_TASK TO COMPLETE_. Begin at the line containing "Given: Open the Boot Camp Digital page name" and retype each line through the end of the records exactly. Include nothing else and no pictures.

_PROVIDED RECORDS_.
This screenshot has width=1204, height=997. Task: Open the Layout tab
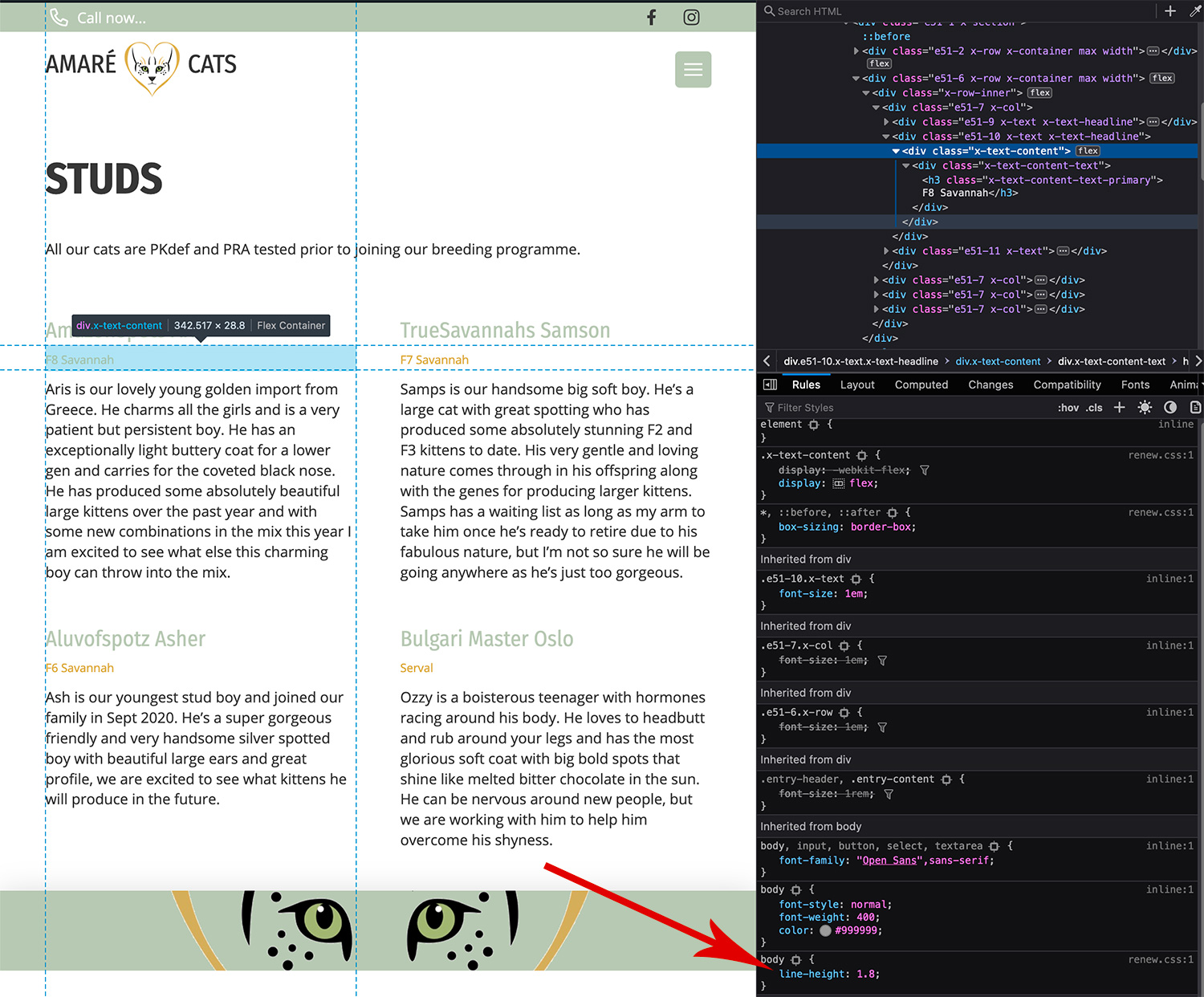857,385

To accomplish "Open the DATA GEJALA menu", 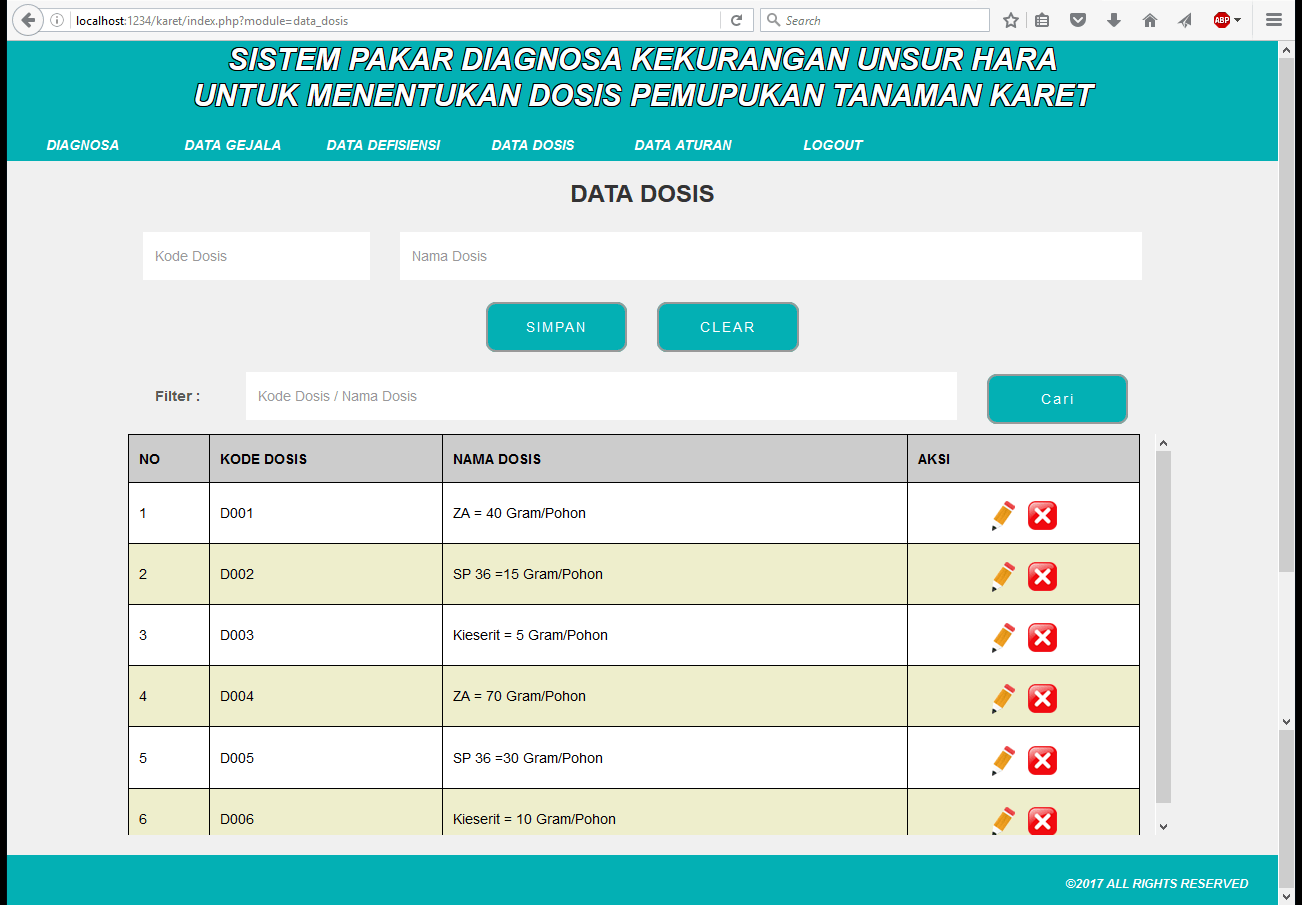I will (x=233, y=145).
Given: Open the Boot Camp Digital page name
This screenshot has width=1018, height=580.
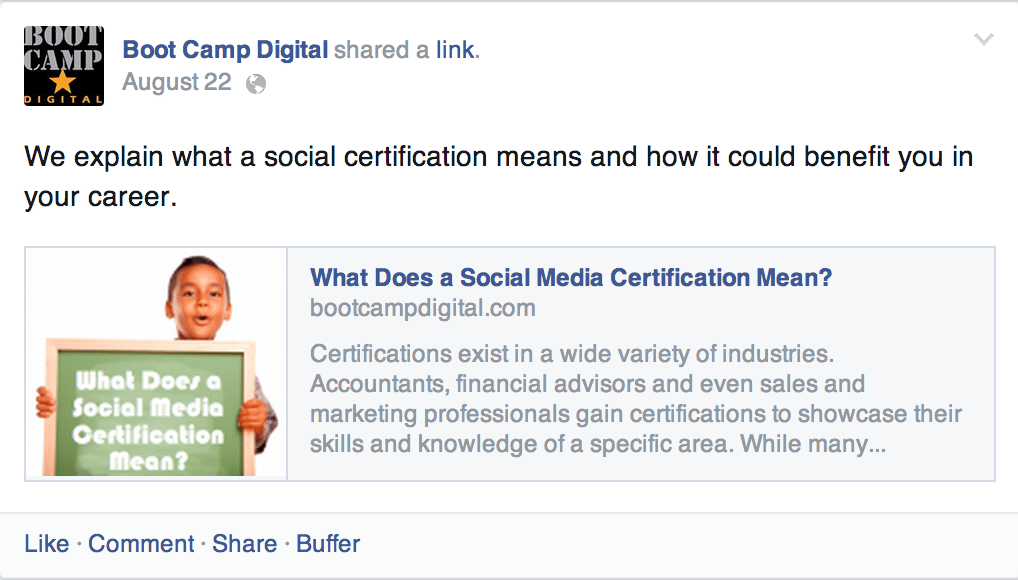Looking at the screenshot, I should point(225,50).
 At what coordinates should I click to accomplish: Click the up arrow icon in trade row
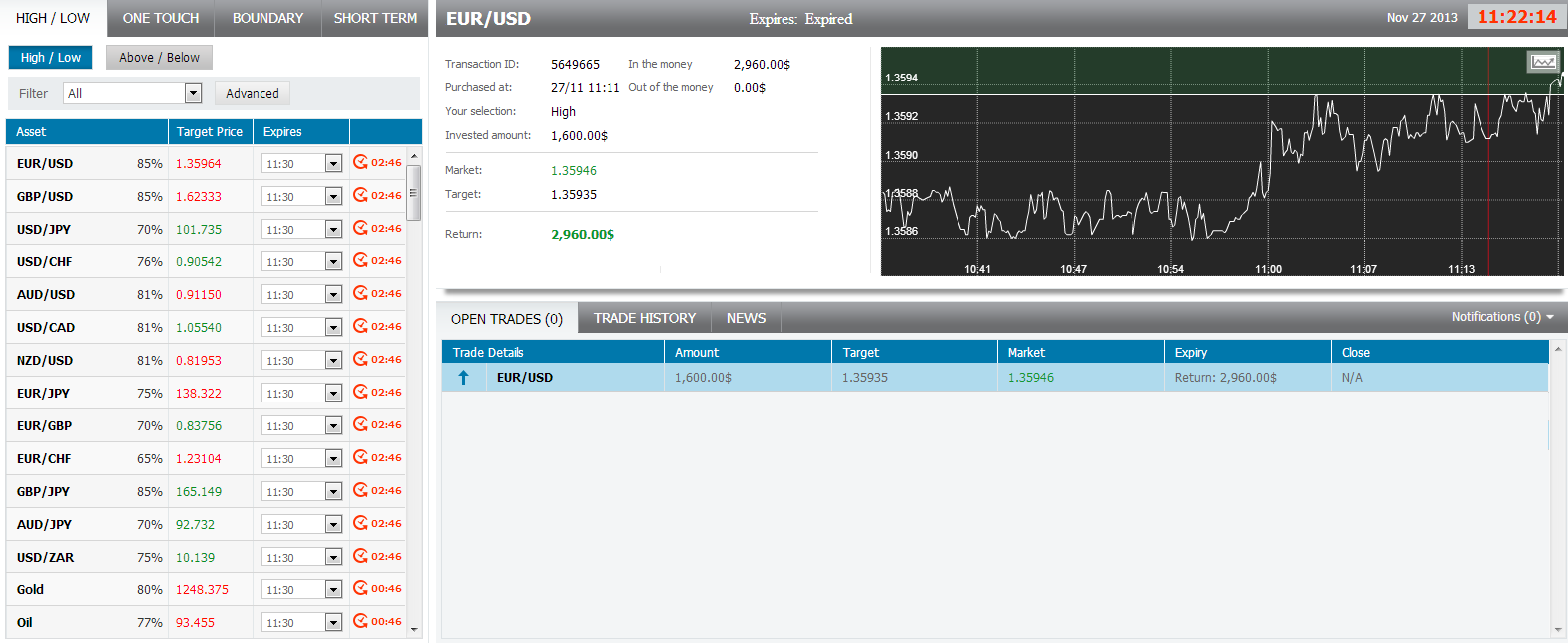[x=463, y=378]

_TASK RESULT_.
Given: Open the Boot Camp Digital page name
This screenshot has width=1018, height=580.
Looking at the screenshot, I should point(225,50).
 At what coordinates should I click to accomplish: Click the up arrow icon in trade row
[x=463, y=378]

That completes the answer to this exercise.